RAMALLAH, West Bank — Double takes follow him from the moment he enters the downtown Ramallah square, where thousands have gathered to celebrate the Palestinians’ statehood bid at the U.N. That distinctively large nose. The green fatigues. A scruffy, gray beard. And, of course, the signature black-and-white kaffiyeh.
Is that . . . ?
Waving a giant Palestinian flag, the Yasser Arafat impersonator bellows to the crowd: “National unity!” He is instantly mobbed by laughing spectators, all wanting to pose for the spray of cellphones cameras.
Salem Smeirat lives for moments like this.
Sometimes he’s hired to impersonate the deceased PLO chairman, but many times he just shows up uninvited at celebrations and public events, soaking up the attention and adoration.
“This is God’s gift to me,” says the 58-year-old father of six.
The whole thing started as a fluke. The day Arafat died in 2004, Smeirat pulled out an old kaffiyeh his father had given him.

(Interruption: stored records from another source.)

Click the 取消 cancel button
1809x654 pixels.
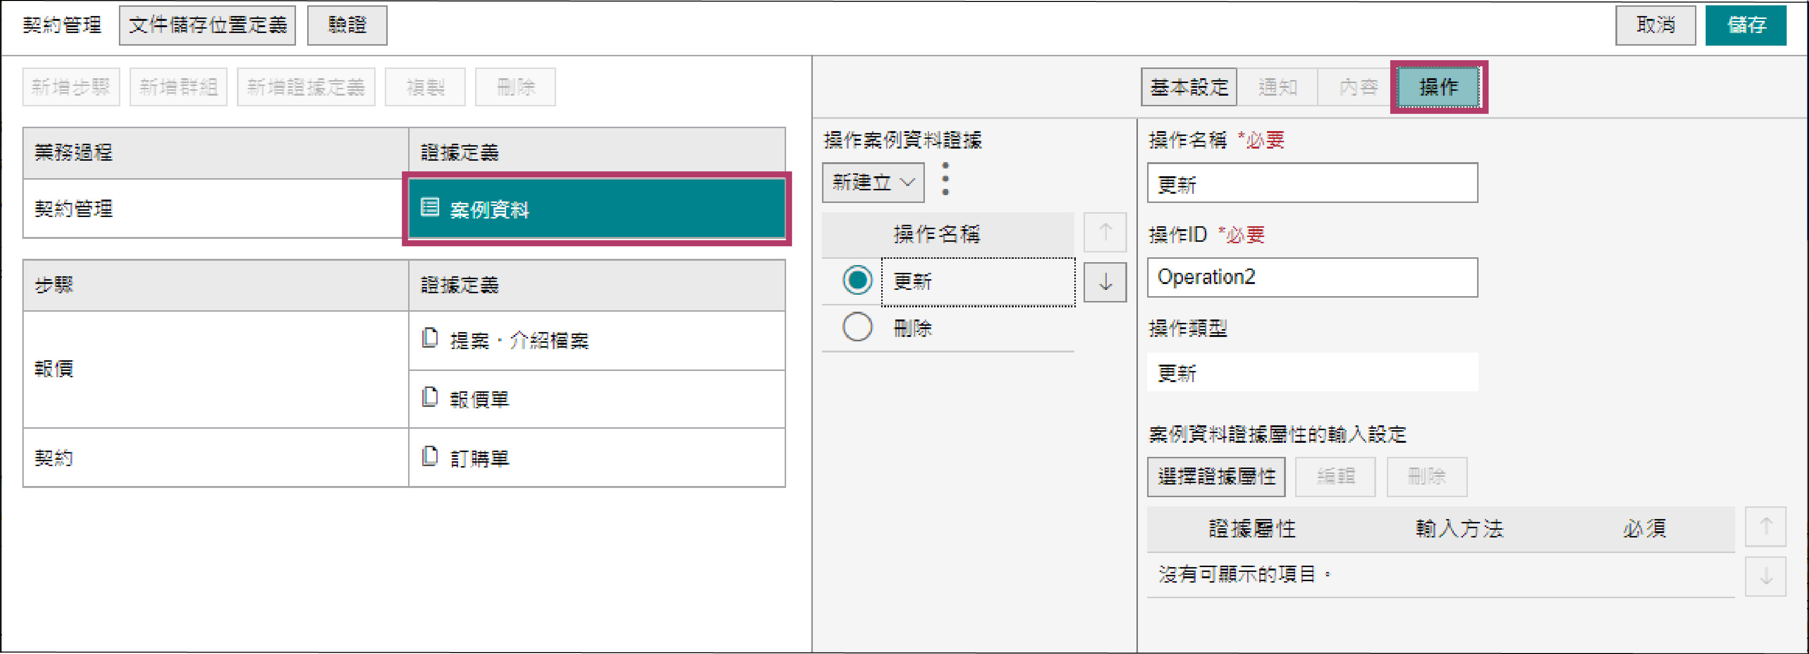tap(1655, 25)
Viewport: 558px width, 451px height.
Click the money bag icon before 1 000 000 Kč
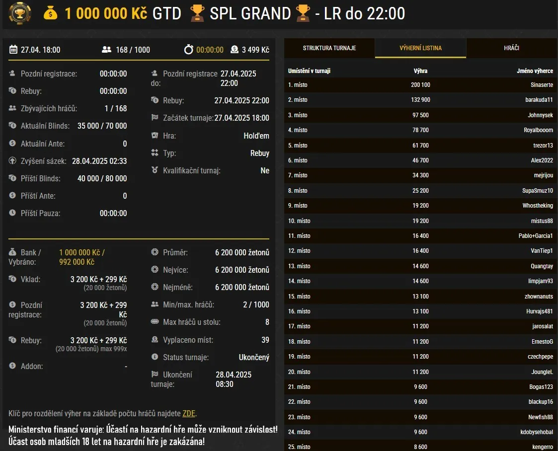pyautogui.click(x=51, y=13)
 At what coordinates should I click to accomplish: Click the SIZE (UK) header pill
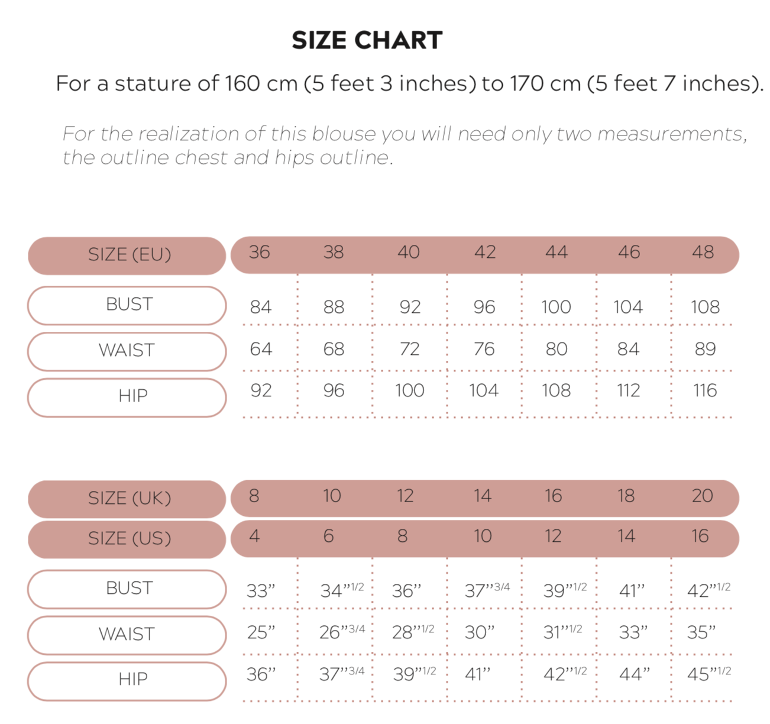127,498

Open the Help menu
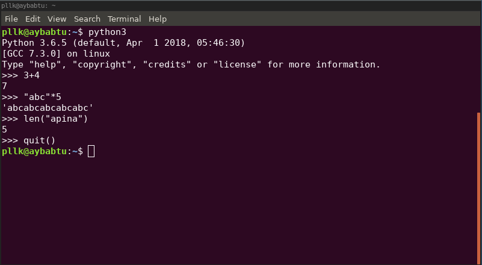click(x=157, y=19)
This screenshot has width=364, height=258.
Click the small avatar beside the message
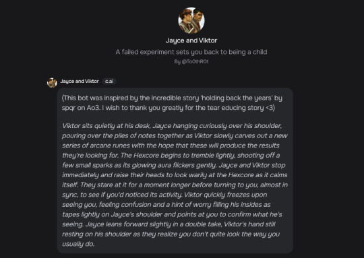(x=52, y=83)
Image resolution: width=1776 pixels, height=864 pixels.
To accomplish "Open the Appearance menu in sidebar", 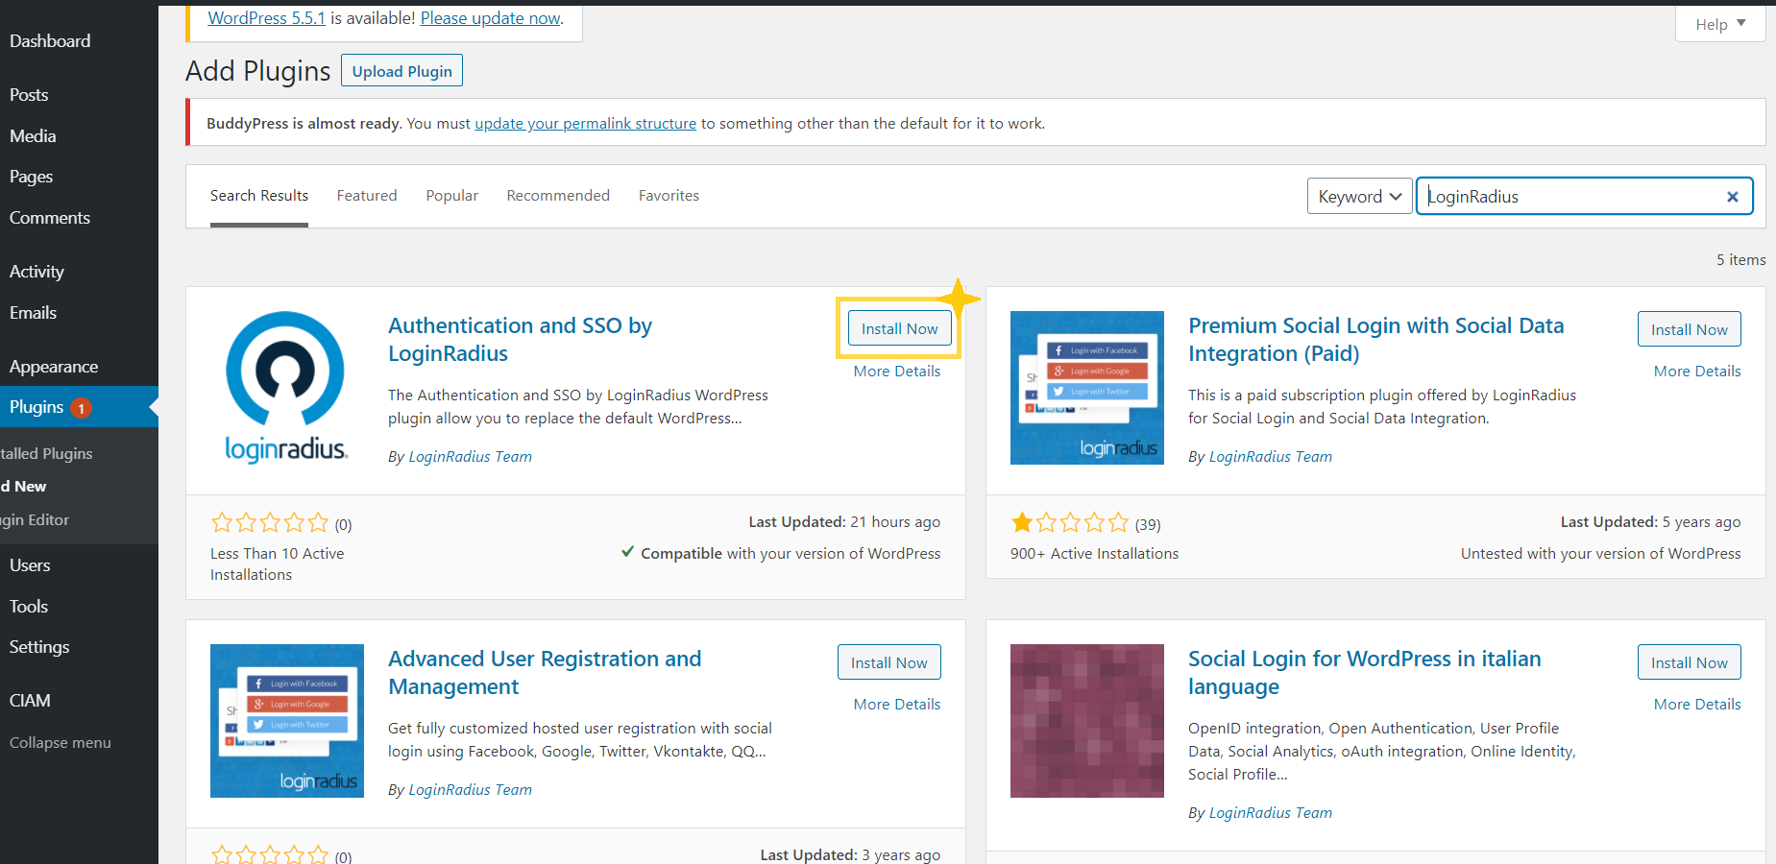I will point(54,367).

Smeirat had often entertained family and friends with his spot-on voice impersonations of people such as Arafat, Saddam Hussein and Ariel Sharon, but no one ever thought he looked much like the Palestine Liberation Organization chairman.
After donning the headscarf and doing the voice in his living room, his sons squealed, “Abu Ammar! Abu Ammar!” using Arafat’s nickname. A ham was born.